Data extract:
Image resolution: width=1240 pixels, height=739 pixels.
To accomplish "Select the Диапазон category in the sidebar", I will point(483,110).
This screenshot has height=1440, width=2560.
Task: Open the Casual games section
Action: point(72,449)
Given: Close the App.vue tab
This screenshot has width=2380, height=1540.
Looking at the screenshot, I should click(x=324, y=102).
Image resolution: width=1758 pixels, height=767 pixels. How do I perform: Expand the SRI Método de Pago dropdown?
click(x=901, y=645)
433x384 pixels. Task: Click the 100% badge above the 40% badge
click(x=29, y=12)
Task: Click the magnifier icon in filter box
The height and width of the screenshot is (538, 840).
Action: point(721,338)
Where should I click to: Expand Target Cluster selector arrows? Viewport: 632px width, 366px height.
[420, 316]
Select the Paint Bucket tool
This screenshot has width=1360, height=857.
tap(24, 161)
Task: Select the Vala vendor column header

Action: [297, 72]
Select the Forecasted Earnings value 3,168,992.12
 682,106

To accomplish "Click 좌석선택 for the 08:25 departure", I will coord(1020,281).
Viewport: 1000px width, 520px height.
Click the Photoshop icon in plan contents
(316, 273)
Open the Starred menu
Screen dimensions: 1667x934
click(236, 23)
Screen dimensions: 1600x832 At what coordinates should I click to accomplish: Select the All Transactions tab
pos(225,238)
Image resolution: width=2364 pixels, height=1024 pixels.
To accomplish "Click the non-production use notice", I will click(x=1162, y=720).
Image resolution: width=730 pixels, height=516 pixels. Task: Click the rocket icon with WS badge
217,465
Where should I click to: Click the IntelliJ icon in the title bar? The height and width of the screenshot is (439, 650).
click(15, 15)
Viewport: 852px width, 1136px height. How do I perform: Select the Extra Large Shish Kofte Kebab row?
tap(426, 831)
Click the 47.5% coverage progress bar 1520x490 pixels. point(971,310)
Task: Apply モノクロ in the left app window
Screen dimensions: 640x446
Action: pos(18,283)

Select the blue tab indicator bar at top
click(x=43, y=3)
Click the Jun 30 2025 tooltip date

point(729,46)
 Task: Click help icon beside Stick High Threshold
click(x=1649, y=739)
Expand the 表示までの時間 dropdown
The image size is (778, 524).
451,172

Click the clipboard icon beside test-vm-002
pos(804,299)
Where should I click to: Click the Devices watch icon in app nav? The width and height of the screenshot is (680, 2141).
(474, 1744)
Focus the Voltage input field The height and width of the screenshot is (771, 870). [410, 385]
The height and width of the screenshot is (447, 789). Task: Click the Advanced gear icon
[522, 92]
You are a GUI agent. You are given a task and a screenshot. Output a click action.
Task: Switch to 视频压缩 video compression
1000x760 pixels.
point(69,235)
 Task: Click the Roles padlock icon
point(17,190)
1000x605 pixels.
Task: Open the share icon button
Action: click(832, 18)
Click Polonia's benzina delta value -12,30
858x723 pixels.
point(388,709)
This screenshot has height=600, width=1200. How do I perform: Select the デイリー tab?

Exercise goal:
Each entry above needs to be retyped exactly.

Solved problem:
Image resolution: width=1240 pixels, height=739 pixels.
To accomplish "Select the Диапазон category in the sidebar", I will point(483,110).
This screenshot has height=1440, width=2560.
Task: Open the Casual games section
Action: point(72,449)
Given: Close the App.vue tab
This screenshot has width=2380, height=1540.
Looking at the screenshot, I should click(x=324, y=102).
Image resolution: width=1758 pixels, height=767 pixels. How do I perform: Expand the SRI Método de Pago dropdown?
click(x=901, y=645)
433x384 pixels. Task: Click the 100% badge above the 40% badge
click(x=29, y=12)
Task: Click the magnifier icon in filter box
The height and width of the screenshot is (538, 840).
Action: point(721,338)
Where should I click to: Expand Target Cluster selector arrows? Viewport: 632px width, 366px height.
[420, 316]
Select the Paint Bucket tool
This screenshot has width=1360, height=857.
tap(24, 161)
Task: Select the Vala vendor column header

Action: [297, 72]
Select the Forecasted Earnings value 3,168,992.12
 682,106

To accomplish "Click 좌석선택 for the 08:25 departure", I will coord(1020,281).
Viewport: 1000px width, 520px height.
Click the Photoshop icon in plan contents
(316, 273)
Open the Starred menu
Screen dimensions: 1667x934
click(236, 23)
Screen dimensions: 1600x832 At what coordinates should I click to accomplish: Select the All Transactions tab
pos(225,238)
Image resolution: width=2364 pixels, height=1024 pixels.
To accomplish "Click the non-production use notice", I will click(x=1162, y=720).
Image resolution: width=730 pixels, height=516 pixels. Task: Click the rocket icon with WS badge
217,465
Where should I click to: Click the IntelliJ icon in the title bar? The height and width of the screenshot is (439, 650).
click(15, 15)
Viewport: 852px width, 1136px height. How do I perform: Select the Extra Large Shish Kofte Kebab row?
tap(426, 831)
Click the 47.5% coverage progress bar 1520x490 pixels. point(971,310)
Task: Apply モノクロ in the left app window
Screen dimensions: 640x446
Action: pos(18,283)

Select the blue tab indicator bar at top
click(x=43, y=3)
Click the Jun 30 2025 tooltip date

point(729,46)
 Task: Click help icon beside Stick High Threshold
click(x=1649, y=739)
Expand the 表示までの時間 dropdown
The image size is (778, 524).
451,172

Click the clipboard icon beside test-vm-002
pos(804,299)
Where should I click to: Click the Devices watch icon in app nav? The width and height of the screenshot is (680, 2141).
(474, 1744)
Focus the Voltage input field The height and width of the screenshot is (771, 870). [410, 385]
The height and width of the screenshot is (447, 789). Task: Click the Advanced gear icon
[522, 92]
You are a GUI agent. You are given a task and a screenshot. Output a click action.
Task: Switch to 视频压缩 video compression
1000x760 pixels.
point(69,235)
 Task: Click the Roles padlock icon
point(17,190)
1000x605 pixels.
Task: Open the share icon button
Action: click(832, 18)
Click Polonia's benzina delta value -12,30
858x723 pixels.
point(388,709)
This screenshot has height=600, width=1200. How do I perform: Select the デイリー tab?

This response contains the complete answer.